Chapter 20

Every day at the cottage grew worse instead of better.

Hermia could not understand why. She felt like she was holding onto sand, desperately trying to keep it in her palms. And all the while, it was slipping through her fingers.

Crispin was slipping through her fingers.

After their marriage and the coach ride to the cottage, she had begun to feel so close to him, as if their friendship was truly growing along with her love for him.

She knew it was so.

It had become unarguable to her. But now she wondered what the blazes was happening. For each day, she felt him retreating a little bit more from her until he was staying up late, reading alone by the fire, preferring not to have company.

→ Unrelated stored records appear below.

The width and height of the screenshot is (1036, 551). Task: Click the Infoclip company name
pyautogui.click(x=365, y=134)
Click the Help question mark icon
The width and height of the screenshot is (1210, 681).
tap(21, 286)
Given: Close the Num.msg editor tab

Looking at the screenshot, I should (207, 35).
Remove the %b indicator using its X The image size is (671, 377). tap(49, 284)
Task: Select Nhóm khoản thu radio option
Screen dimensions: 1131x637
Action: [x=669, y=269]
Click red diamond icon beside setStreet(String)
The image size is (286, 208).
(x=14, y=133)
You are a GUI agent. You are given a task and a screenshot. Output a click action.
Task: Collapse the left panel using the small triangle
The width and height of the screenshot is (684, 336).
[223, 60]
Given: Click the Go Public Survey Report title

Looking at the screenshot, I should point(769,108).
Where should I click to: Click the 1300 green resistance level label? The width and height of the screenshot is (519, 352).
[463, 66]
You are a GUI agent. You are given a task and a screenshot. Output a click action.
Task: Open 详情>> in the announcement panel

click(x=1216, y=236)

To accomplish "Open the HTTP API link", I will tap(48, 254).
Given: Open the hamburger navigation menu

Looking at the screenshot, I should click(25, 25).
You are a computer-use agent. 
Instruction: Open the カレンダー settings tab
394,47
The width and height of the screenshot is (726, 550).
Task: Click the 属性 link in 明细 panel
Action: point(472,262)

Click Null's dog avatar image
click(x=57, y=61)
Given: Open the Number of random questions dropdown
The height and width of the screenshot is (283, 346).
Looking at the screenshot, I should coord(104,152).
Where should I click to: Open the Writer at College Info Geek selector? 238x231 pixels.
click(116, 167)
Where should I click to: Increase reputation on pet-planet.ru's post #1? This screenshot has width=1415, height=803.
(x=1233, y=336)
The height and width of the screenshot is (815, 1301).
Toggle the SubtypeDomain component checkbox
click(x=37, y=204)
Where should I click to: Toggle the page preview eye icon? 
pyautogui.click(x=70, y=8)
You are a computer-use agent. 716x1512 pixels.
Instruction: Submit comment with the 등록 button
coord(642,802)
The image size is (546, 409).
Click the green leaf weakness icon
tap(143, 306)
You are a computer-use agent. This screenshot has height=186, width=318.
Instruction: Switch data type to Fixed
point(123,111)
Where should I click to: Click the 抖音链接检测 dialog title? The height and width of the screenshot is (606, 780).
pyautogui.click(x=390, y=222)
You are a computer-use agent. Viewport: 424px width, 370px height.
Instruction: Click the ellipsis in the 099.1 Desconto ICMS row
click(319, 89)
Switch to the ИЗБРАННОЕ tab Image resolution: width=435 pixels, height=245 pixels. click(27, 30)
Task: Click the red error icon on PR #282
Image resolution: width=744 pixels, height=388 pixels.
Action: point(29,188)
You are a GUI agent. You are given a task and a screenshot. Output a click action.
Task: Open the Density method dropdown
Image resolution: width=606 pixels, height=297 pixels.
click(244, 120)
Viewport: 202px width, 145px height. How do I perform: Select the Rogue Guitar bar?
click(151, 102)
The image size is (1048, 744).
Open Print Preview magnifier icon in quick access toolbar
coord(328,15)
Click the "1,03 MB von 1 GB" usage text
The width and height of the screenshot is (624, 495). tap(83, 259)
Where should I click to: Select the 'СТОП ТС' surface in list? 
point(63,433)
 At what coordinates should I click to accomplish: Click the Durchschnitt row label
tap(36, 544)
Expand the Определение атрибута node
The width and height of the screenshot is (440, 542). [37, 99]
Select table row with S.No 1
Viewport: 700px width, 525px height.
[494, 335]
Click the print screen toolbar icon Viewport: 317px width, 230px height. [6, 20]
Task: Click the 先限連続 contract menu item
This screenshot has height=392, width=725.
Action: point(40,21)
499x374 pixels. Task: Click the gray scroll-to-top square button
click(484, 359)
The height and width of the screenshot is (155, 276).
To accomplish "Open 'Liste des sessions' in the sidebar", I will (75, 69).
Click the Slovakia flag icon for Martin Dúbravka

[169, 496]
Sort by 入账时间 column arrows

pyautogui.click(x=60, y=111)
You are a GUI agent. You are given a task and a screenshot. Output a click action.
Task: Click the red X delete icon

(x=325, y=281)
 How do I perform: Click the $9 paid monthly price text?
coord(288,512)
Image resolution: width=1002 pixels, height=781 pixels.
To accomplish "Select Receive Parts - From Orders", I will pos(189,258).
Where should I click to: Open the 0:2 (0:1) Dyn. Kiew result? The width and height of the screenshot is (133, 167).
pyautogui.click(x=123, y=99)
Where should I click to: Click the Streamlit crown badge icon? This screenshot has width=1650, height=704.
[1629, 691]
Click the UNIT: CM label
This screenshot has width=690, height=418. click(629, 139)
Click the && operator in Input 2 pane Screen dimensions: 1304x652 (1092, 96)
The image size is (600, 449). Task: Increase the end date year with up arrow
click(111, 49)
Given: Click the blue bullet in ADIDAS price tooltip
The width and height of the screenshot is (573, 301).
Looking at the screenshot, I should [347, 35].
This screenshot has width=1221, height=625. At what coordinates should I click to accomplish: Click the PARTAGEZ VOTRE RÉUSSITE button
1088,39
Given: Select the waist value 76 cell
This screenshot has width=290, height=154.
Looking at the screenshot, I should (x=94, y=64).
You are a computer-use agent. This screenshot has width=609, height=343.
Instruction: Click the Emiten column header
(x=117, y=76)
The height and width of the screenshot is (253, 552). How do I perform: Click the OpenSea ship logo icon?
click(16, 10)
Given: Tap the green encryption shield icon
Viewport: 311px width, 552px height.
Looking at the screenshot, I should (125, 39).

And it had all started after the kiss with the cake. He had changed. Completely.

It was hollow and lonely.

Worse, it felt like he was rattling apart.

That was the only way she could describe it. And it was hellish watching someone come apart, unable to help them. For he would not let her. Despite her desires, he did not wish to discuss the feelings that seemed to be building a wall between them brick by brick.

She’d assured him that she would be there for him, just as he had been there for her. She thought it had been the right thing to say, but now she wondered because it was as if he’d allowed himself to be vulnerable with her and regretted it beyond all things.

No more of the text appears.